Dass es für ein „Sportereignis“ vor allem auf die Geschicklichkeit und das Können der Akteure ankommt, steht außer Zweifel. Doch auch bei Poker kommt es, anders als etwa bei der Teilnahme an Lotterien, nicht ausschließlich auf das Glück der Spieler an. Mathematische Fähigkeiten, spieltheoretische Kenntnisse und die Analyse der Spielweise der Gegner können Siegchancen bei Poker und Online-Poker erhöhen. Während Poker daher einerseits als Glückspiel anzusehen ist, bedeutet dies im Umkehrschluss nicht zwingend, dass es sich bei Poker keinesfalls um ein „Sportereignis“ im Sinn des Wire Act handeln kann. Wenn jedoch Poker als „Sportereignis“ zu qualifizieren ist, dann bleibt der Wire Act auf Online-Poker gerade doch anwendbar.
Schließlich ist insbesondere das Abhalten großer Pokerturniere mit hunderten Teilnehmern wohl geradezu prädestiniert, um als „Sportereignis“ im Sinn des Wire Act eingestuft zu werden.
Die vorliegende Stellungnahme des DOJ ist im Zusammenhang mit Lotterien ergangen und dass es sich bei Lotterien nicht um „Sportereignisse“ handelt, liegt auf der Hand. Bei Poker bzw. Online-Poker scheint dies jedoch keinesfalls so klar. Bis zur Klärung dieser offenen Fragen sollten die Freudenrufe der Anbieter von Online-Poker und anderen Glücksspielen daher verhaltener ausfallen. Vielleicht kommen aber auch die Gerichte dem DOJ zuvor. Der Staat Nevada ist Vorreiter beim Online-Poker, es ist zu erwarten, dass die ersten Pokerseiten bereits 2012 innerhalb der Staatsgrenzen den Betrieb aufnehmen können. Diesem Angebot könnten Klagen folgen und dann würde es an den Gerichten liegen, zu klären, ob Angebote von Online-Poker als „Sportereignisse“ bzw. „Wettbewerbe“ im Sinn des Wire Acts einzustufen sind.

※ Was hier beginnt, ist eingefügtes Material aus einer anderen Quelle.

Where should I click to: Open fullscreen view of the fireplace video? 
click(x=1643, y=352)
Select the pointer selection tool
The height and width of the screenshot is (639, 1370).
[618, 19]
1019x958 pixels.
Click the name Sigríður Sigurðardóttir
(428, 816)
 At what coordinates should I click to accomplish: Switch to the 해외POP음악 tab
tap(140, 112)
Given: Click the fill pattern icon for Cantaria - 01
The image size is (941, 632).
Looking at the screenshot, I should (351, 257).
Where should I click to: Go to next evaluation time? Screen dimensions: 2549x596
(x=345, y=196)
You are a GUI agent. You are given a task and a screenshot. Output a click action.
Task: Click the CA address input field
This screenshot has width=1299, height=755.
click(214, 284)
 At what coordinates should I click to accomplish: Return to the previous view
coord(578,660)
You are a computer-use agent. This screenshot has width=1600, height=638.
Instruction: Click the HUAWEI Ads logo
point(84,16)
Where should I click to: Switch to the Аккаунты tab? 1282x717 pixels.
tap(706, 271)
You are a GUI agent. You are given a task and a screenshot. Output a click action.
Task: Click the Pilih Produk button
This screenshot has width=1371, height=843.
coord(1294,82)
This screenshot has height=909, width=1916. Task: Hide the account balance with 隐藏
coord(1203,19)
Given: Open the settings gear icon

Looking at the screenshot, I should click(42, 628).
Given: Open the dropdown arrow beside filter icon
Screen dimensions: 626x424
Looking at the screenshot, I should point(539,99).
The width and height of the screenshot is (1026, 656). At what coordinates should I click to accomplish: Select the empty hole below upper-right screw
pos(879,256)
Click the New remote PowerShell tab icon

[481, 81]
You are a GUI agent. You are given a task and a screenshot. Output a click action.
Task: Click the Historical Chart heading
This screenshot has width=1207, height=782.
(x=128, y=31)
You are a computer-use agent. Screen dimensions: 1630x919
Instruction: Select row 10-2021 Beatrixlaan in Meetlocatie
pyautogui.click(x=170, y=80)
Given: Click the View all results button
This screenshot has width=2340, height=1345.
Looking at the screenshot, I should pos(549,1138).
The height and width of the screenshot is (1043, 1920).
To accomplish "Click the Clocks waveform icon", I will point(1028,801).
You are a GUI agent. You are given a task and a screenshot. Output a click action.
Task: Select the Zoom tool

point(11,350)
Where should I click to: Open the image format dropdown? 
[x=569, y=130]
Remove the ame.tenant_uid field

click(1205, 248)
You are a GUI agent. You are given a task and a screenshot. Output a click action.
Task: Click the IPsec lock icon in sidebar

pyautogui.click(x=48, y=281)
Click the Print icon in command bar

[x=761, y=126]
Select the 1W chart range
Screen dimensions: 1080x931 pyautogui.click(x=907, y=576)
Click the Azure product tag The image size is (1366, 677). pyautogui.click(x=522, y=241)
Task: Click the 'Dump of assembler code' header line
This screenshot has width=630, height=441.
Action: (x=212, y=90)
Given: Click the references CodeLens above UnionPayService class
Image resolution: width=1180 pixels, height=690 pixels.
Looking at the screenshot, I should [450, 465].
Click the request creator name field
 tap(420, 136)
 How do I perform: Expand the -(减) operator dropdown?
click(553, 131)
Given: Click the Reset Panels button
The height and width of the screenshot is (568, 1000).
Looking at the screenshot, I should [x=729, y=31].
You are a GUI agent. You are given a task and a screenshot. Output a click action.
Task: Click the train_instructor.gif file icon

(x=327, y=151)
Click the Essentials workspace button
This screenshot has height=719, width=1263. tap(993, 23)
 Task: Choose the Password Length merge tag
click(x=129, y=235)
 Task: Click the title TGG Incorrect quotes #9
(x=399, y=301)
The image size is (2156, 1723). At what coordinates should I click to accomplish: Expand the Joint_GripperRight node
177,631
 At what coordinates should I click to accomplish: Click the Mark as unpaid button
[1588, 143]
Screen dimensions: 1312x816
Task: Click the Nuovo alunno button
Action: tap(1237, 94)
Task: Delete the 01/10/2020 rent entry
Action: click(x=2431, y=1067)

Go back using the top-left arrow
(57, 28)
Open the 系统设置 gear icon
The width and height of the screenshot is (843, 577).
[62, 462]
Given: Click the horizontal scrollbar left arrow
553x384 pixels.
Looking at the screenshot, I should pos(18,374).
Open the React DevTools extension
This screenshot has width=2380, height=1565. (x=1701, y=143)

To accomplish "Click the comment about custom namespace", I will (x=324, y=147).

Schließlich ist auch noch abzuwarten, wie sich die vorliegende Entscheidung des DOJ mit den Vorgaben des „Ulawful Internet Gambling Enforcement Act“ aus dem Jahr 2006 und dem „Illegal Gambling Business Act“ vereinbaren lässt.
Tatsächlich ist mit der vorliegenden Entscheidung des DOJ zum Wire Act lediglich ein neues Blatt ausgeteilt, der große Showdown zur Frage der Zulässigkeit von Online-Poker in den USA steht indes weiterhin aus.